Casi toda la riqueza pasaba a llenar las arcas del tesoro español, por eso los extranjeros que visitaban estas tierras decían que la nuestra era una nación de “mucha riqueza y máxima pobreza”; o bien, que el nuestro era “el país de la desigualdad”.
Estas desigualdades, generaron en Hidalgo, considerar una solución contra las injusticias del gobierno virreinal.
La insurgencia que desató el jesuita Miguel Hidalgo
Aunque el movimiento de Hidalgo fue el que desató la insurgencia, hubo conspiraciones previas.
En 1793 fue descubierta en Guadalajara una conspiración de 200 criollos. Quienes eran dirigidos por el sacerdote Juan Antonio de Montenegro, vicerrector del colegio de San Juan Bautista.
Al año siguiente, en la capital de la Nueva España, se produjo la conjura del contador Juan Guerrero.
En 1799, también en la Ciudad de México, tuvo lugar la conspiración de los machetes. Una década más tarde, se descubrió otra más en Valladolid, y se dijo, sin probarlo, que tenía ramificaciones en San Miguel y Querétaro.
Miguel Hidalgo, el héroe humano convertido en divinidad
20 años después de consumada la Independencia de México, el filósofo e historiador escocés Thomas Carlyle, publicó la obra: “De los héroes y sobre su culto y el culto a lo heroico en la Historia”.
Su interés principal no era el estudio del héroe en sentido mitológico, sino en el de varón ilustre y reconocido por sus hazañas y virtudes.
Según Carlyle, son seis los semblantes que puede adquirir un héroe:
- Divinidad
- Profeta
- Poeta
- Sacerdote
- Hombre de letras
- Rey
El héroe es para el autor escocés un hombre sincero, con una gran alma, un auténtico ser humano.
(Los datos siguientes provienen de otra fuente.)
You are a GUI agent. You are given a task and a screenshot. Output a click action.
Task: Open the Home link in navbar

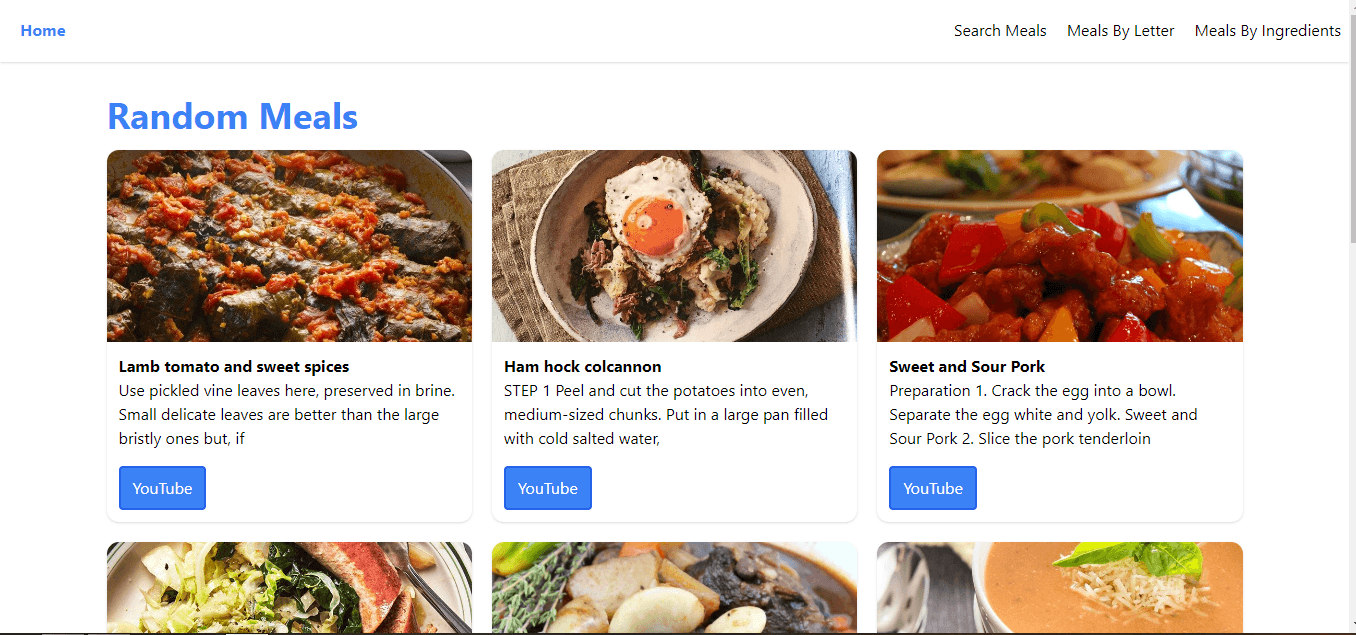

Porque de no ser así carecería de las condiciones indispensables.
Una sinceridad profunda, íntima, que surja del corazón, es la característica de alguien capaz de heroicas empresas.
De acuerdo con esta tipología, Miguel Hidalgo reunió en sí las características del profeta y del sacerdote. Dotado de una luz de inspiración, se torna capitán espiritual del pueblo, un vidente capaz de ver a través de las apariencias de las cosas.
El cura de Dolores se dio cuenta de que en la Nueva España había que terminar con el banquete que se servía en la mesa para una minoría.
Mientras el común de los novohispanos tenía que conformarse con platos de menor categoría o con simples migajas. Y la violencia era la única salida.
“La personalidad de Hidalgo puede discutirse; puede ser tachado, como hombre, de crueldad; como soldado, de impericia. Pero no puede negársele el genio de caudillo que seduce a los pueblos, que los levanta en masas ciegas. Que obra sobre ellos por sugestión irreflexiva y propaga por contagio y como por necesidad involuntaria”, señala el escritor Emilio Rabasa.
Miguel Hidalgo fue un héroe, no en la forma en que se entiende este término. Sino en el sentido que le dio Carlyle: un hombre sincero que supo correr el velo de un gobierno viciado para devolver el orden a la nación y a sus naturales.